Die umweltfreundlicheren Alternativen

Trotz dieser Herausforderungen sind EE nach wie vor weitaus umweltfreundlicher als traditionelle Energiequellen. Der Windenergie-Experte Emin Askerov stellt fest, dass die CO₂-Emissionen bei der Entsorgung von Windkraftanlagen um das 3.000-fache geringer sind als bei Kohlekraftwerken:

Vergleichen wir die CO₂-Emissionen pro 1 MW/h Energieerzeugung durch Sonnenkollektoren, Windkraftanlagen und Kohlekraftwerke unter Berücksichtigung der Abfallentsorgung. Ein Sonnenkollektor wiegt etwa 20 Kilogramm (einschließlich Montagesystem und Befestigungsmaterial) und erzeugt bei einer durchschnittlichen Nutzungsdauer von 25 Jahren rund 10 MW/h. Das sind 20 kg Abfall oder etwa 2 kg Abfall pro 1 MW/h über die gesamte Lebensdauer des Moduls. Bei derselben Leistung von 1 MW/h entstehen in einem Kohlekraftwerk 80–100 kg feste Abfälle und 900 kg CO₂. In Gaskraftwerken gibt es zwar keine Verbrennungsabfälle, aber immerhin 400 kg CO₂ pro MW/h. Und dabei berücksichtigen wir noch nicht die lokale Luftverschmutzung durch Kohlekraftwerke, die langfristig zu beobachtenden Atemwegserkrankungen und damit verbundene Todesfälle. Und wie viel CO₂ produziert ein Solarmodul? – Null.

In Kasachstan, wo 77% des Stroms aus Kohle erzeugt werden, entstehen jährlich rund 120 Millionen Tonnen CO₂ und mindestens 7 Millionen Tonnen giftige Abfälle. Ein vollständiger Übergang zu Solarenergie würde die jährliche Abfallmenge um das 31-fache reduzieren, und 80% dieser Abfälle aus der Solarenergie-Erzeugung könnten recycelt werden.

Experten schätzen, dass der Wert der recycelbaren Rohstoffe aus Solarmodulen bis 2050 auf über 15 Milliarden US-Dollar steigen könnte, was ein erhebliches wirtschaftliches Potenzial darstellt.

Das Prinzip der EHV

Führende EE-Nutzer wie die EU, die USA und China setzen bereits auf das Prinzip der erweiterten Herstellerverantwortung (EHV). Dieses Konzept verpflichtet die Hersteller, für den gesamten Lebenszyklus ihrer Produkte, einschließlich deren fachgerechter Entsorgung, verantwortlich zu sein. Die EU beispielsweise hat Solarmodule in ihre Richtlinie für Elektro- und Elektronik-Altgeräte aufgenommen und eine Mindestquote von 80% für Wiederverwendung und Recycling festgelegt.

In der kasachischen Gesetzgebung gibt es keine gesonderten Vorschriften für die Entsorgung von EE-Abfällen und das EHV-Prinzip wird noch nicht angewendet.
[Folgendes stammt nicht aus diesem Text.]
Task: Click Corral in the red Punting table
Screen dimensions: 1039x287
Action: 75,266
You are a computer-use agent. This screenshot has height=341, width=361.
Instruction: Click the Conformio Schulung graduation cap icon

Eine Umfrage des Verbands „Qazaq Green“ ergab, dass die Entsorgungskosten von den Betreibern oft nicht in die Projektbudgets einkalkuliert worden sind.
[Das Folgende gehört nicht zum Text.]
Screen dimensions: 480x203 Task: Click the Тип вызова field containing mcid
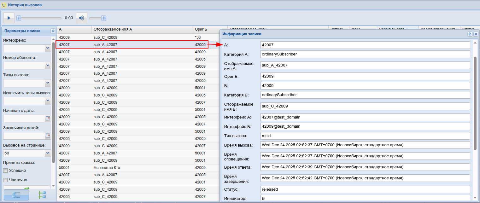coord(365,136)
Um eine nachhaltige Entwicklung zu gewährleisten, sollte Kasachstan jetzt handeln. Erstens sollten die rechtlichen Rahmenbedingungen geschaffen werden, welche die EE-Abfälle klassifizieren und das Prinzip der EHV gesetzlich verankern. Zweitens sollte die EE-Infrastruktur weiter aufgebaut werden und Investitionen in Verwertungsanlagen für EE-Komponenten durch Steuererleichterungen und vergünstigte Kredite gefördert werden.

Diese Maßnahmen werden nicht nur die nachhaltige Entwicklung der Energiebranche sicherstellen, sondern auch den Übergang Kasachstans zu einer Kreislaufwirtschaft vorantreiben.